- **What needs to be done**: Word for word, return the lines below from the first through the line that has "Dismiss the Backup dialog via Close", dropping the pictures.

- **Collection entries**:
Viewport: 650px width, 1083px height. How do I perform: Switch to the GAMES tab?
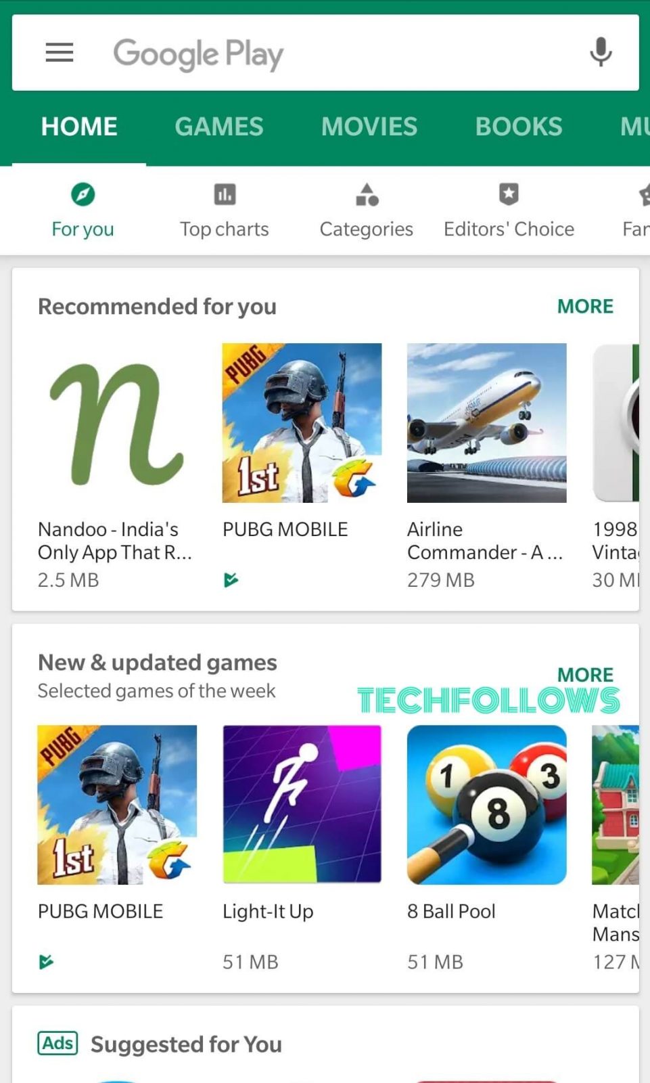219,127
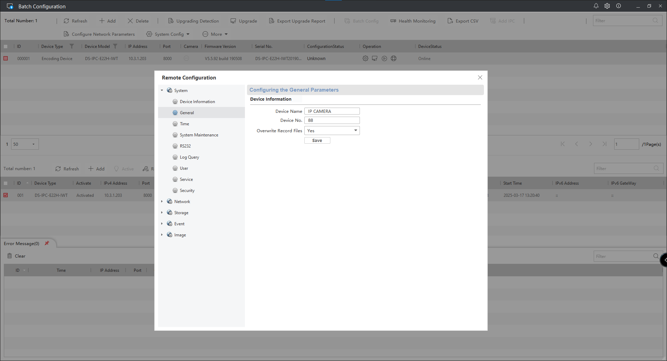Screen dimensions: 667x361
Task: Collapse the System tree node
Action: [162, 91]
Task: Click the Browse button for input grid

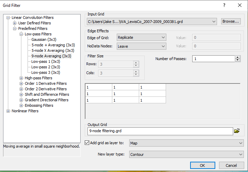Action: [230, 22]
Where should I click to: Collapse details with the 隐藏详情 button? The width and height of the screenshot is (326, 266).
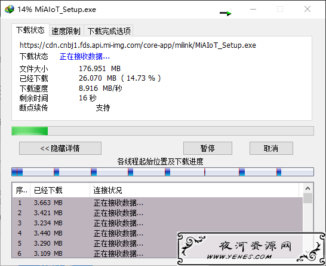[60, 148]
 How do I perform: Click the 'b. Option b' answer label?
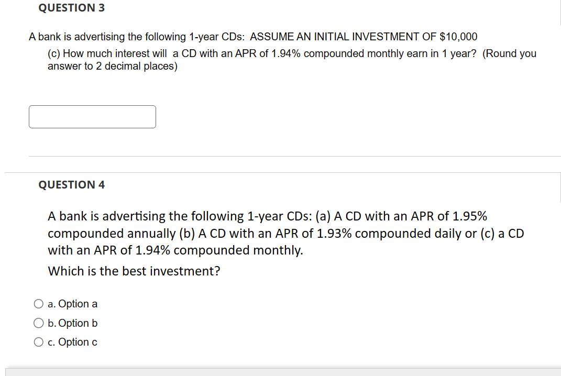73,323
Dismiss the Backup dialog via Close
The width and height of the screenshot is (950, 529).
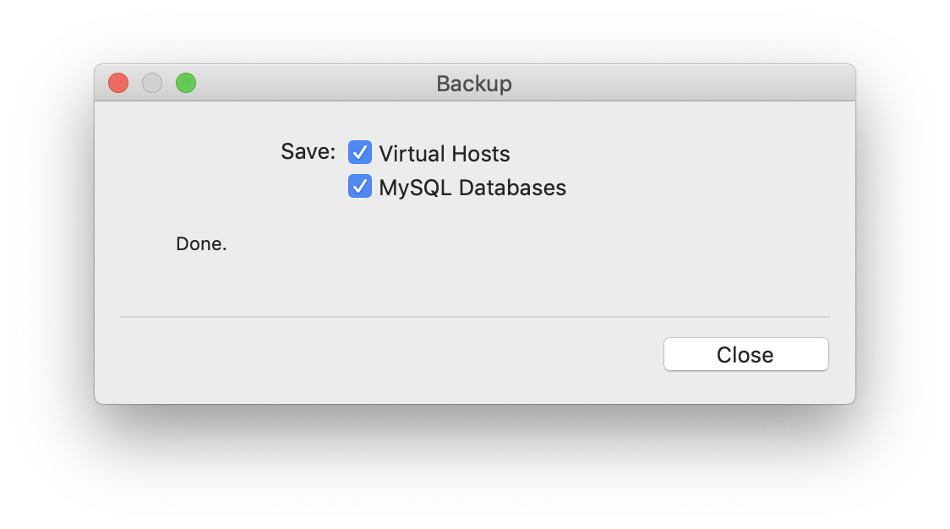(745, 354)
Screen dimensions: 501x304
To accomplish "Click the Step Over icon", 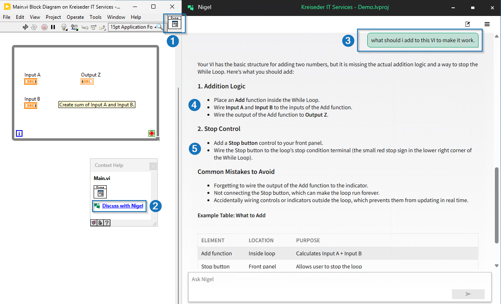I will (x=94, y=27).
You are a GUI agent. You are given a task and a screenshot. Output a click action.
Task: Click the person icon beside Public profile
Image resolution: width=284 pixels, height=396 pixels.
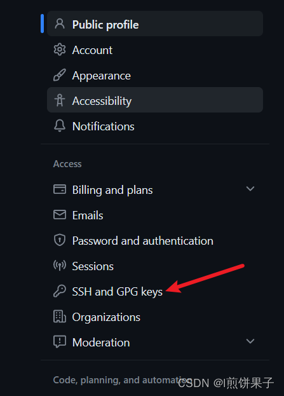click(60, 24)
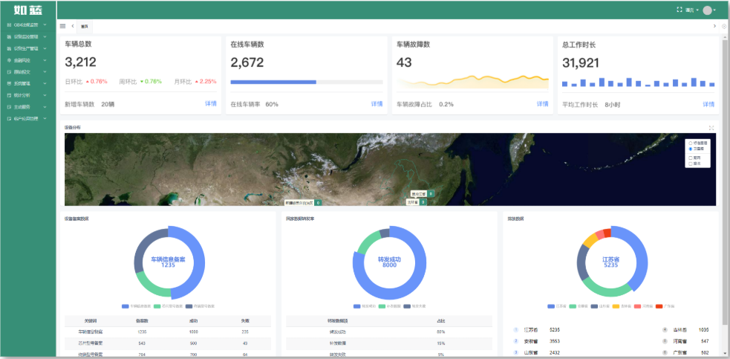Click the fullscreen icon in top header
This screenshot has height=359, width=730.
click(679, 10)
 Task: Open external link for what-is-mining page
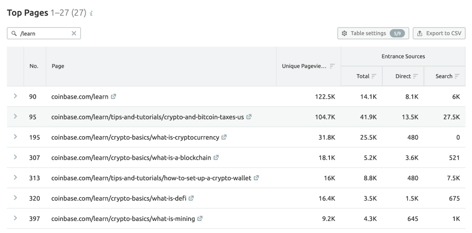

- **Result for this exercise**:
Viewport: 650px width, 1083px height. How do I perform: Switch to the GAMES tab?
219,127
Screen dimensions: 667x361
Task: Collapse the System tree node
Action: [162, 91]
Task: Click the Browse button for input grid

Action: [230, 22]
Where should I click to: Collapse details with the 隐藏详情 button? The width and height of the screenshot is (326, 266).
[60, 148]
 How do I perform: Click the 'b. Option b' answer label?
73,323
Dismiss the Backup dialog via Close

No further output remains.